[EXERCISE DATA]

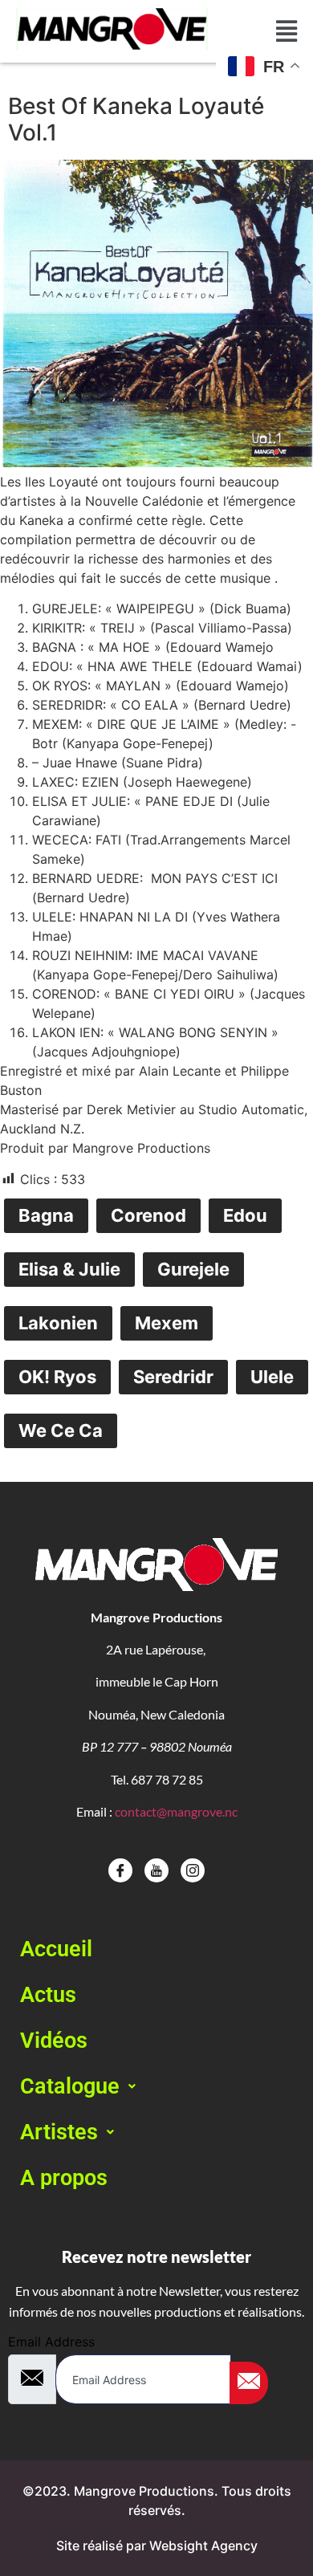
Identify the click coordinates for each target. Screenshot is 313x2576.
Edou (245, 1215)
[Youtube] (156, 1870)
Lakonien (58, 1322)
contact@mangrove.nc (176, 1811)
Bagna (46, 1215)
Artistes (59, 2132)
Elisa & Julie (69, 1269)
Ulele (272, 1376)
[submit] (249, 2383)
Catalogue (70, 2086)
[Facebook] (120, 1870)
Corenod (148, 1215)
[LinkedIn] (193, 1870)
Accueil (56, 1949)
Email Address (51, 2341)
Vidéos (53, 2040)
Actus (48, 1995)
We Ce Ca (60, 1430)
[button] (156, 2087)
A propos (64, 2178)
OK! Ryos (57, 1376)
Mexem (166, 1322)
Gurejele (193, 1269)
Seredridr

[/EXERCISE DATA]

WHAT THE EXERCISE ASKS → Repeat exactly the lines of the listing above, from the one with "[Youtube] (156, 1870)" down to the one with "[LinkedIn] (193, 1870)"; both of those lines belong in the range.

RESPONSE TO THIS EXERCISE →
[Youtube] (156, 1870)
Lakonien (58, 1322)
contact@mangrove.nc (176, 1811)
Bagna (46, 1215)
Artistes (59, 2132)
Elisa & Julie (69, 1269)
Ulele (272, 1376)
[submit] (249, 2383)
Catalogue (70, 2086)
[Facebook] (120, 1870)
Corenod (148, 1215)
[LinkedIn] (193, 1870)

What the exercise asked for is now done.